Word for word, transcribe the data below from the line with "Select the sink location 7 in sidebar" to the line with "Task: Expand the new-tab", keeping both of those lines.

[Collected data entries]
__________________________________________________
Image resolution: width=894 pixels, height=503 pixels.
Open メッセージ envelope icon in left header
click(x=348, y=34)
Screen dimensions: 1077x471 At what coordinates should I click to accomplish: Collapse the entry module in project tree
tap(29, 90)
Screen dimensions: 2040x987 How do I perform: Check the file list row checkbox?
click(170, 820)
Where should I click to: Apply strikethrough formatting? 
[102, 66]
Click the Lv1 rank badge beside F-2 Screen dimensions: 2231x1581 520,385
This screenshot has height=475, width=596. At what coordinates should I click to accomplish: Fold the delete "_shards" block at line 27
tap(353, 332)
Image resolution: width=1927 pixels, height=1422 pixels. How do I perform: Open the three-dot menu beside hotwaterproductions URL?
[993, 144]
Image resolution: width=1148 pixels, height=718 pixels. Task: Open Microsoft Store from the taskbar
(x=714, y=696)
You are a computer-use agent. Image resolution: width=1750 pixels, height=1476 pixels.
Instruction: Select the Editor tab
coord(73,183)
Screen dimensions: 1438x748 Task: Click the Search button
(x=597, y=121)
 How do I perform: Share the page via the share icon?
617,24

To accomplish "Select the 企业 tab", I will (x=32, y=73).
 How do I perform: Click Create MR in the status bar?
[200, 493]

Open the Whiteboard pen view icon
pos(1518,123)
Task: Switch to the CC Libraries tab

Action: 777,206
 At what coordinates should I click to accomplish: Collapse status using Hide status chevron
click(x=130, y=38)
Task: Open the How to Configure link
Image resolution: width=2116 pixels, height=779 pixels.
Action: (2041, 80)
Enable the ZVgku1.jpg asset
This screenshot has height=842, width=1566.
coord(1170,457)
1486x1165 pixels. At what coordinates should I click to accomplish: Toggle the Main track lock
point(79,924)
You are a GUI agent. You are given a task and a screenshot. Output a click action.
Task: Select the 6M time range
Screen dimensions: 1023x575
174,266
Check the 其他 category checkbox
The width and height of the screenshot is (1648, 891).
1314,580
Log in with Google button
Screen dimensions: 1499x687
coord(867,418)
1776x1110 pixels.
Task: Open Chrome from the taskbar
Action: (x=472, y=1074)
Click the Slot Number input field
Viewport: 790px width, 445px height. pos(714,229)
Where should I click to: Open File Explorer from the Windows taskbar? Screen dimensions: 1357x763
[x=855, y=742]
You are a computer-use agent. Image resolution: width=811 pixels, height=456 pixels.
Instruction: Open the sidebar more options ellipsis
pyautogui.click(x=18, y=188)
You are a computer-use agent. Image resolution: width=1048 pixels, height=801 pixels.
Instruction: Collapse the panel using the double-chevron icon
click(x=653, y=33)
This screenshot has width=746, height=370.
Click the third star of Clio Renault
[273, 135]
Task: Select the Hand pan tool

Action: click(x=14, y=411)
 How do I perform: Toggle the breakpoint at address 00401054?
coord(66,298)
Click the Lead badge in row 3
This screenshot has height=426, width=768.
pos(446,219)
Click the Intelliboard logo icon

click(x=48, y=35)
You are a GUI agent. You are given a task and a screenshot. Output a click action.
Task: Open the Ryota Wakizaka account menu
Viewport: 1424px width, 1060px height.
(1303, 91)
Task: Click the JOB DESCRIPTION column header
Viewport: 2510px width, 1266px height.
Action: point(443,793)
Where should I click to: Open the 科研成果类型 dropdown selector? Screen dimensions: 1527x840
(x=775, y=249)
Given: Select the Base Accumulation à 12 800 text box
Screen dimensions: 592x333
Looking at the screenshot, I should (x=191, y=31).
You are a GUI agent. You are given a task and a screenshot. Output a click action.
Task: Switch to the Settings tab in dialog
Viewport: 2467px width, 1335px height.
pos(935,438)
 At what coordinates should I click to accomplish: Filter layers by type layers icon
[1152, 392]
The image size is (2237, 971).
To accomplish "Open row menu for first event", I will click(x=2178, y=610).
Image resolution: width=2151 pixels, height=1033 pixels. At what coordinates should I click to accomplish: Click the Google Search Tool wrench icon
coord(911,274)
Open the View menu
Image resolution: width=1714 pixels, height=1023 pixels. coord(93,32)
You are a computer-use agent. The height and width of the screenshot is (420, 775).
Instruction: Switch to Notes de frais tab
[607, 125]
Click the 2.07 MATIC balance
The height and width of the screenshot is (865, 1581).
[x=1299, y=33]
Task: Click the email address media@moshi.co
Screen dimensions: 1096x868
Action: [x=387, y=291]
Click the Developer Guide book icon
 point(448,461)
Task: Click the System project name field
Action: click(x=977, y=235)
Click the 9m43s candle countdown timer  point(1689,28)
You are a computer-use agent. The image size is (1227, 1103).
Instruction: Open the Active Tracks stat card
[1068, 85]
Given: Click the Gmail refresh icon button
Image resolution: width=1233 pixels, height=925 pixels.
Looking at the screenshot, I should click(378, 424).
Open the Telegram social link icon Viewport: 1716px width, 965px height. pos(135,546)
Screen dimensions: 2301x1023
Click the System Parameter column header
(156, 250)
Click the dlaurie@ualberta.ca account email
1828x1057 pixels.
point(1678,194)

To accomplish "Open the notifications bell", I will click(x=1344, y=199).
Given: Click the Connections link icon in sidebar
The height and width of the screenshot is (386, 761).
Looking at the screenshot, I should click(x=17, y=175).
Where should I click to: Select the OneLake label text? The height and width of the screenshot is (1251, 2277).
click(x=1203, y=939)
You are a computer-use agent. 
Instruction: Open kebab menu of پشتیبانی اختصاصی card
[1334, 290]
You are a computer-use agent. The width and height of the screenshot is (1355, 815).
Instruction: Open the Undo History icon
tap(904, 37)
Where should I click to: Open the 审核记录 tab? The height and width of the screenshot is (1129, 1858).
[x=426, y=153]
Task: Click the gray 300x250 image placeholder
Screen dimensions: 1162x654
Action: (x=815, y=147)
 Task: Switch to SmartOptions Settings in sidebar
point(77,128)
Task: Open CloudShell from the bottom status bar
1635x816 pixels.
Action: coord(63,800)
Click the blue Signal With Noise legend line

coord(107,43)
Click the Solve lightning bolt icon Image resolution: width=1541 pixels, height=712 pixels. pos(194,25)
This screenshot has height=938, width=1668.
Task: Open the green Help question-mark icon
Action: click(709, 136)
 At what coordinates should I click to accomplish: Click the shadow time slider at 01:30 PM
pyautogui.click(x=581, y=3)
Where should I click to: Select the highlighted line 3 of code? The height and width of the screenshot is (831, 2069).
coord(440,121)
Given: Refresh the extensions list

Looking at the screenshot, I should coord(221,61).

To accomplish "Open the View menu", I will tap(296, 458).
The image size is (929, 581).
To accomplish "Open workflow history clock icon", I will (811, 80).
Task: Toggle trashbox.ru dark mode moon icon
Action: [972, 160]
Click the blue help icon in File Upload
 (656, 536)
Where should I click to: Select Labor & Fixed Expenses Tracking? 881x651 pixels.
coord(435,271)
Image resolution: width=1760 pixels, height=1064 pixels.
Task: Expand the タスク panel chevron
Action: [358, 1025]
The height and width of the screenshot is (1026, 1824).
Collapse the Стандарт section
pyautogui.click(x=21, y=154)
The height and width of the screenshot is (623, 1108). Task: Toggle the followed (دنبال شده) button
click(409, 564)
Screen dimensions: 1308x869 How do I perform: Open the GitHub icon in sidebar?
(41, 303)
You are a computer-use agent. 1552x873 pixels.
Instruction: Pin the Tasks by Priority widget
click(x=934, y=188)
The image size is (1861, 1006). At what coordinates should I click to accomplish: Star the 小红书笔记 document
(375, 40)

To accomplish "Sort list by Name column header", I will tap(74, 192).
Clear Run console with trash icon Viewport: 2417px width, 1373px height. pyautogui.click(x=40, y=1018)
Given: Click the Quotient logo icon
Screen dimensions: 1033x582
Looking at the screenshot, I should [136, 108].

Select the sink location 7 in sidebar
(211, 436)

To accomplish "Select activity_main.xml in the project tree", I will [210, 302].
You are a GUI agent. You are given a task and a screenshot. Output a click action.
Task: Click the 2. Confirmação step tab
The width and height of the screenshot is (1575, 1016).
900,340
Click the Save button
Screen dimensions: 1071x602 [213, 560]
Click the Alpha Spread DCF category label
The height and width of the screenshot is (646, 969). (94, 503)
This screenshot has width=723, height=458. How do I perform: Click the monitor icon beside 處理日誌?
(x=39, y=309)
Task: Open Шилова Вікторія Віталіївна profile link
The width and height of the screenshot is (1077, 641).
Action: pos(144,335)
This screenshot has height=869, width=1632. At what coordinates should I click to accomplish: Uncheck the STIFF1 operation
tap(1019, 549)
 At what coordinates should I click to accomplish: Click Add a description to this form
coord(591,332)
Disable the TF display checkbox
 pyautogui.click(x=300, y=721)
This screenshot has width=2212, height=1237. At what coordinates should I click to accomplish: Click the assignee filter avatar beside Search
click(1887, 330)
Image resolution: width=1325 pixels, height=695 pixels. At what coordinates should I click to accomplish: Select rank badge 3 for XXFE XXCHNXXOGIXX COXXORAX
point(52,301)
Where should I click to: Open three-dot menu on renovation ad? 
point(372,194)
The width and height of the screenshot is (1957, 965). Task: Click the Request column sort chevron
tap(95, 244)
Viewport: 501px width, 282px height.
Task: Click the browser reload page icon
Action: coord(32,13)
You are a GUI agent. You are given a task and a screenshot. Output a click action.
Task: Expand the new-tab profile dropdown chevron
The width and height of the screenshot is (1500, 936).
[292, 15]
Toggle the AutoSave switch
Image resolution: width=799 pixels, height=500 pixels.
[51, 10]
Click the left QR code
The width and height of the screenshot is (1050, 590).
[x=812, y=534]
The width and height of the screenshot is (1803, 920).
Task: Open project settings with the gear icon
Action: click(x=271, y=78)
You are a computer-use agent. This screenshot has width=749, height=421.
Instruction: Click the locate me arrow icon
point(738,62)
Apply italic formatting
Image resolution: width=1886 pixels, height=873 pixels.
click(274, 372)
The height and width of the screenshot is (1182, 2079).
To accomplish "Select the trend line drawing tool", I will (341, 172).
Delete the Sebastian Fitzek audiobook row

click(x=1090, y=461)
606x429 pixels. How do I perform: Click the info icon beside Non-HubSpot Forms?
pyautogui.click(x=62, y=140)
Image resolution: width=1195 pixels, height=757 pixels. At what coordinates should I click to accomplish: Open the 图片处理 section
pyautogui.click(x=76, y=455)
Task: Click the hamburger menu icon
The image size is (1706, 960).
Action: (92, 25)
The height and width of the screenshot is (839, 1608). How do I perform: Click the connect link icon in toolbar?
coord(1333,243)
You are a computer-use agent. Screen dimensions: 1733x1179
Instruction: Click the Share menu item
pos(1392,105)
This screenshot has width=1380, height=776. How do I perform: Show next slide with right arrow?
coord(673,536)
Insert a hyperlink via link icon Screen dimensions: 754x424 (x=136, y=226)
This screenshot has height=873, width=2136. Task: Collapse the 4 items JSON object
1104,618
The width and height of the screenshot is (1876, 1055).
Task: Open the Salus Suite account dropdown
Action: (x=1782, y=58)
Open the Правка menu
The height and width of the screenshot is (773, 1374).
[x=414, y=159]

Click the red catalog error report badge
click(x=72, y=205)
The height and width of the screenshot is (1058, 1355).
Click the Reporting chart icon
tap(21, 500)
__________________________________________________
Task result >>
Select the sink location 7 in sidebar
(211, 436)

To accomplish "Select activity_main.xml in the project tree", I will [210, 302].
You are a GUI agent. You are given a task and a screenshot. Output a click action.
Task: Click the 2. Confirmação step tab
The width and height of the screenshot is (1575, 1016).
900,340
Click the Save button
Screen dimensions: 1071x602 [213, 560]
Click the Alpha Spread DCF category label
The height and width of the screenshot is (646, 969). (94, 503)
This screenshot has width=723, height=458. How do I perform: Click the monitor icon beside 處理日誌?
(x=39, y=309)
Task: Open Шилова Вікторія Віталіївна profile link
The width and height of the screenshot is (1077, 641).
Action: pos(144,335)
This screenshot has height=869, width=1632. At what coordinates should I click to accomplish: Uncheck the STIFF1 operation
tap(1019, 549)
 At what coordinates should I click to accomplish: Click Add a description to this form
coord(591,332)
Disable the TF display checkbox
 pyautogui.click(x=300, y=721)
This screenshot has width=2212, height=1237. At what coordinates should I click to accomplish: Click the assignee filter avatar beside Search
click(1887, 330)
Image resolution: width=1325 pixels, height=695 pixels. At what coordinates should I click to accomplish: Select rank badge 3 for XXFE XXCHNXXOGIXX COXXORAX
point(52,301)
Where should I click to: Open three-dot menu on renovation ad? 
point(372,194)
The width and height of the screenshot is (1957, 965). Task: Click the Request column sort chevron
tap(95, 244)
Viewport: 501px width, 282px height.
Task: Click the browser reload page icon
Action: coord(32,13)
You are a GUI agent. You are given a task and a screenshot. Output a click action.
Task: Expand the new-tab profile dropdown chevron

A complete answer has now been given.